O deputado Eduardo Oliveira, eleito pelo Partido Socialista, espera que as decisões sobre fecho de maternidades não sejam tomadas «a régua e esquadro». Mesmo sabendo que o documento é uma sugestão ao Governo e que nada está decidido sobre o fecho da maternidade do Centro Hospitalar do Médio Ave, o deputado e vereador pede que qualquer decisão que venha a ser tomada seja «muito bem ponderada», tendo em «conta as especificidades desta região formada pelos municípios de Famalicão, Santo Tirso e Trofa».
Eduardo Oliveira, que é enfermeiro-parteiro de profissão e já exerceu no CHMA, garante que o serviço de maternidade do Hospital de Famalicão «tem uma excelente equipa de profissionais e tem recebido constantes melhorias, investimentos em formação e em equipamentos, de forma a prestar um serviço cada vez melhor e ser uma opção para cada vez mais grávidas», refere numa publicação nas redes sociais.
O eleito pelo PS recorda que a «maternidade de Famalicão sempre prestou cuidados à população e nunca encerrou mesmo em períodos críticos. Todos nós esperamos que assim continue», deseja.

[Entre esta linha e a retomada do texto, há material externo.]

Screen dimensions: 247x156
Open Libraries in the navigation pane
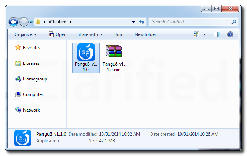pos(31,63)
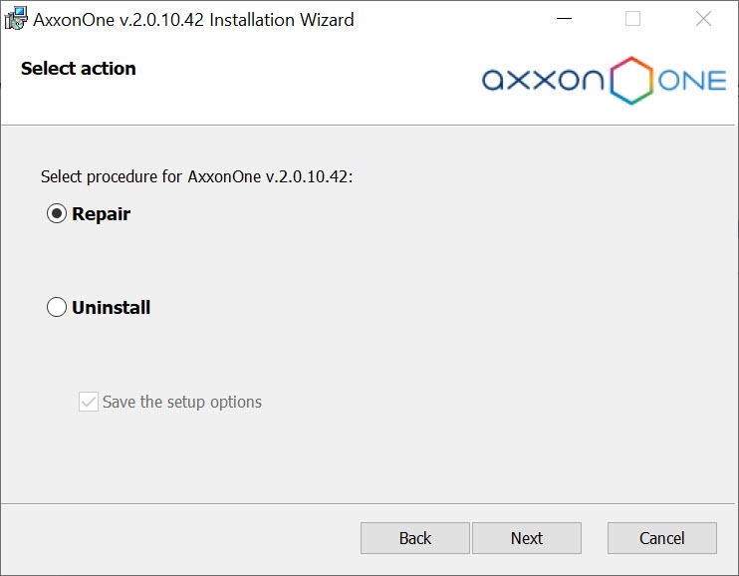Click the 'Select action' heading

[78, 69]
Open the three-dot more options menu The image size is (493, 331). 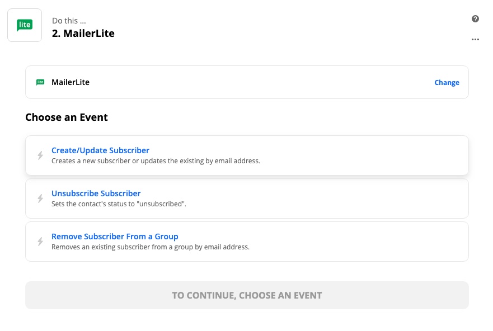475,40
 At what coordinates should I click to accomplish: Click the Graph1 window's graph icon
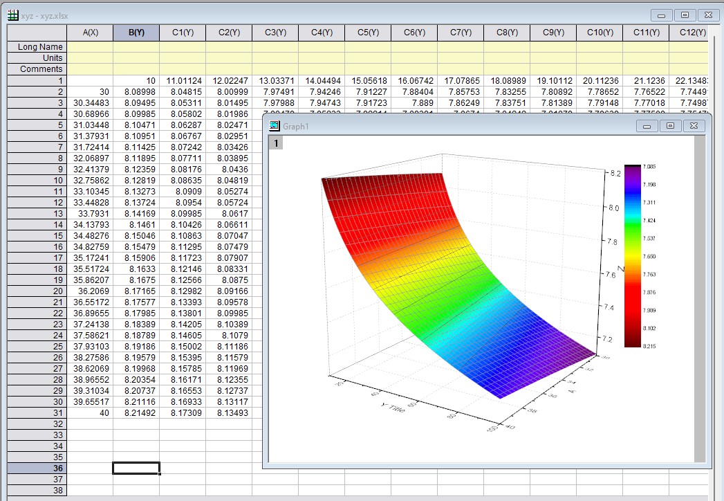(x=274, y=125)
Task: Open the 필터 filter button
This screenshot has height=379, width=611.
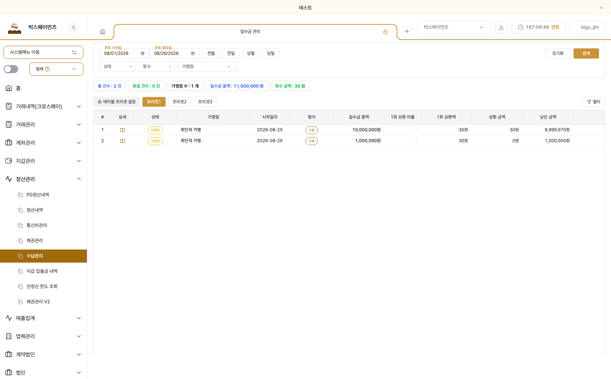Action: tap(594, 102)
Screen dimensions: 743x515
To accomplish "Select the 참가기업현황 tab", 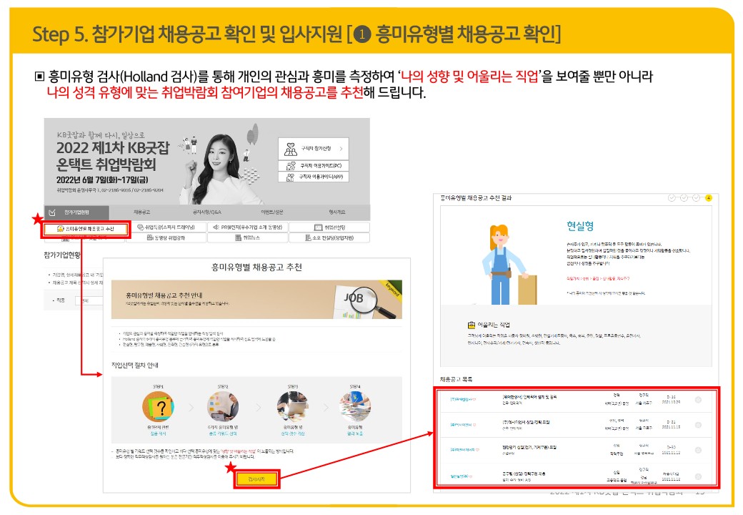I will (76, 212).
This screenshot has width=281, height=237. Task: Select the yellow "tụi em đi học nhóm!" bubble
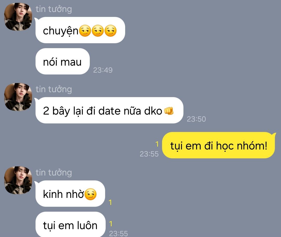(x=219, y=145)
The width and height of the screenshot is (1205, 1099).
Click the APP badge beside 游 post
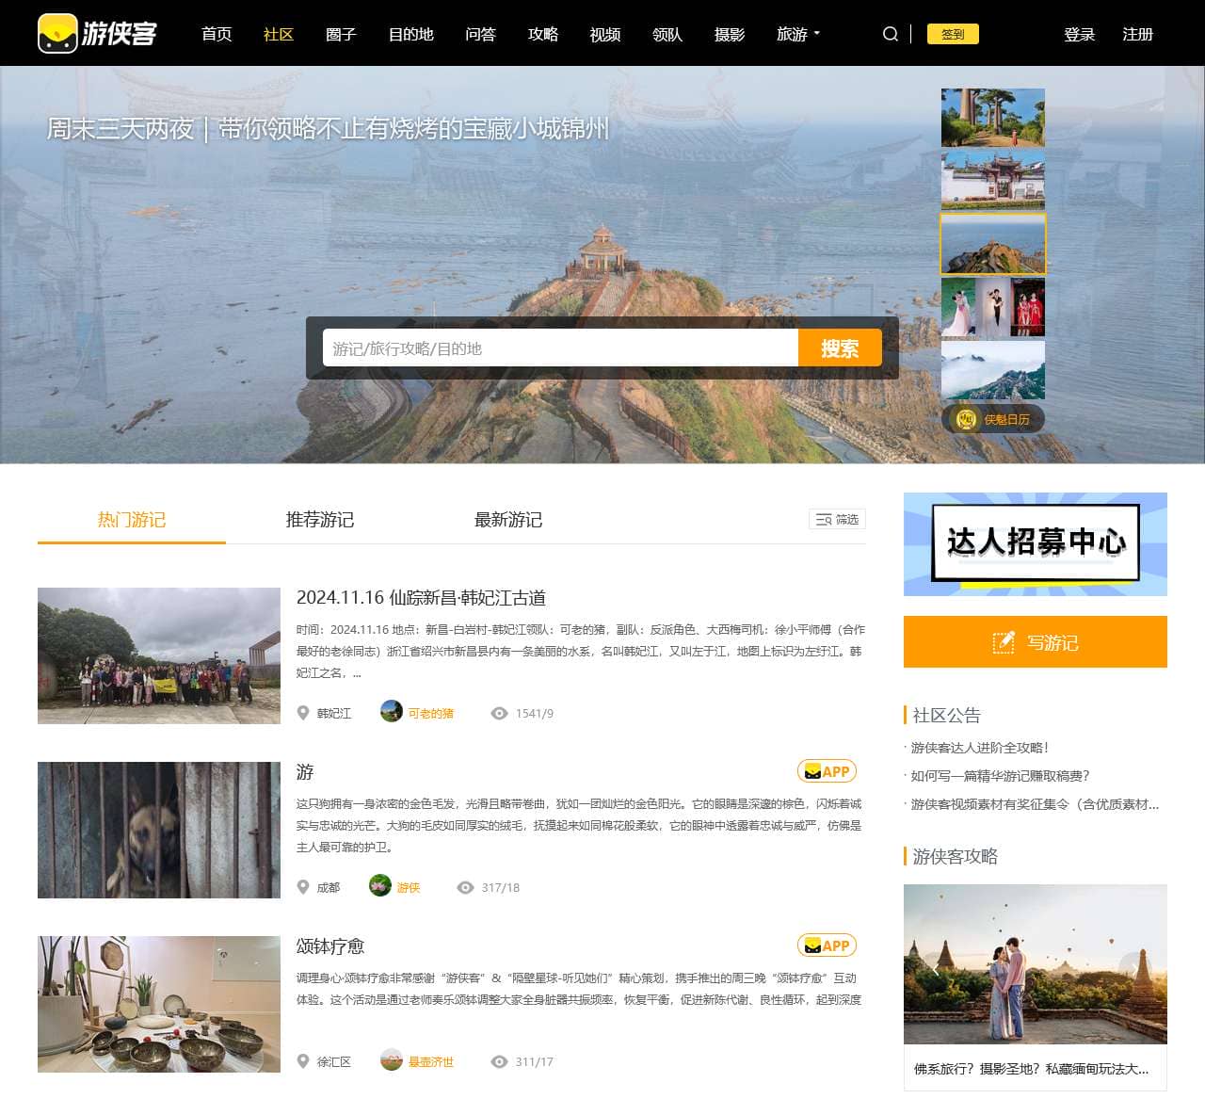[x=827, y=771]
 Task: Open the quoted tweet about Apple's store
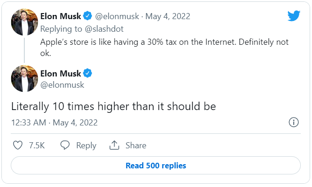164,47
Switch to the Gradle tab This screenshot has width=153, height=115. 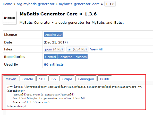pyautogui.click(x=28, y=79)
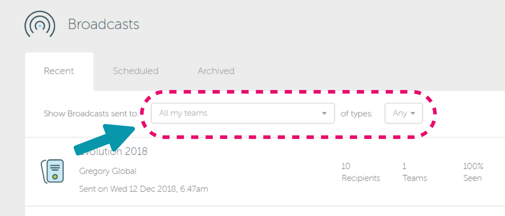Click the Broadcasts page heading

pos(104,24)
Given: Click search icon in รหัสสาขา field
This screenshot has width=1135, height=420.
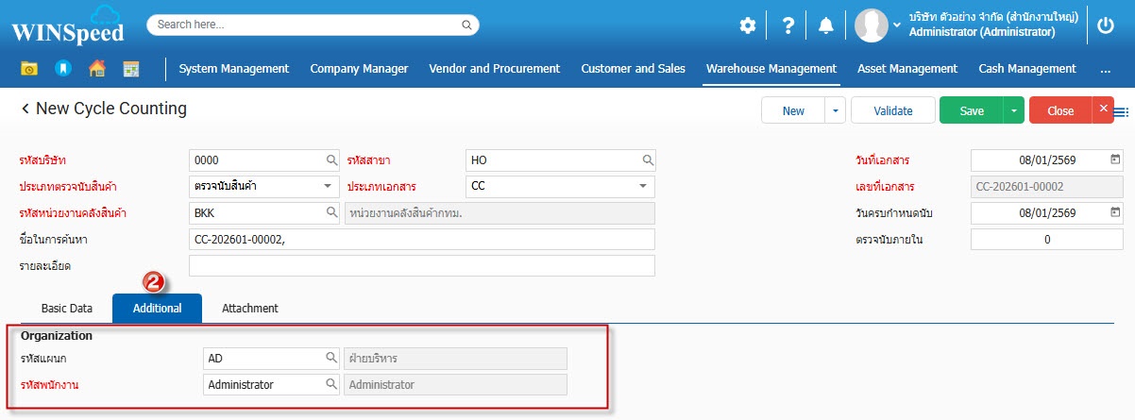Looking at the screenshot, I should pos(648,160).
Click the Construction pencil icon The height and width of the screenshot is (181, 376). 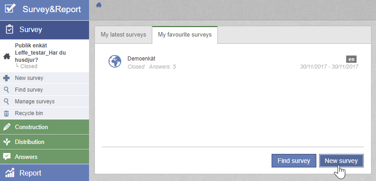6,127

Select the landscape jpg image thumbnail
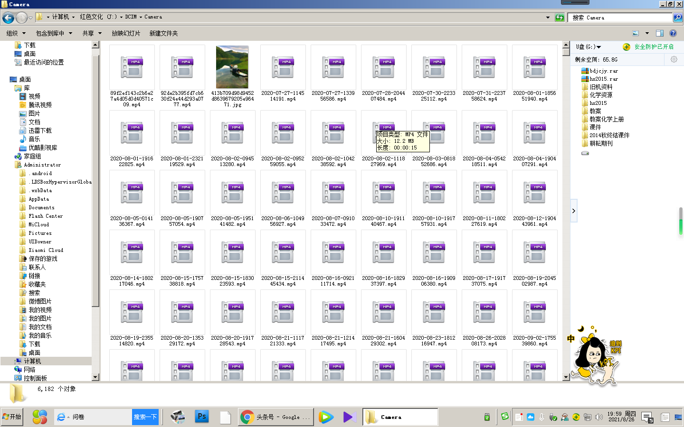(232, 67)
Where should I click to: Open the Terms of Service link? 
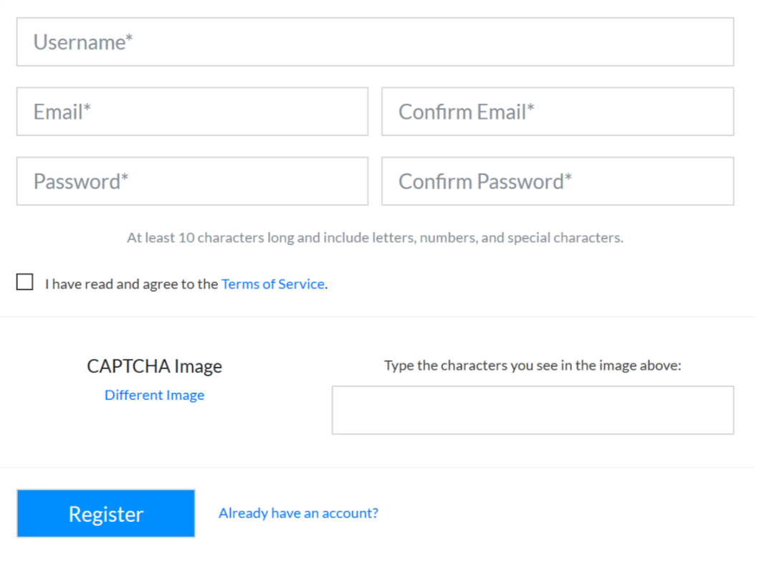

Esta posição do socialista foi tomada após a divulgação, esta sexta-feira, da proposta de reorganização da rede de urgências de obstetrícia e blocos de parto. O documento está pronto para ser entregue ao Governo e ao novo Ministro da Saúde e, segundo o mesmo, a maternidade de Vila Nova de Famalicão é uma das que está em risco, porque faz menos de mil partos por ano.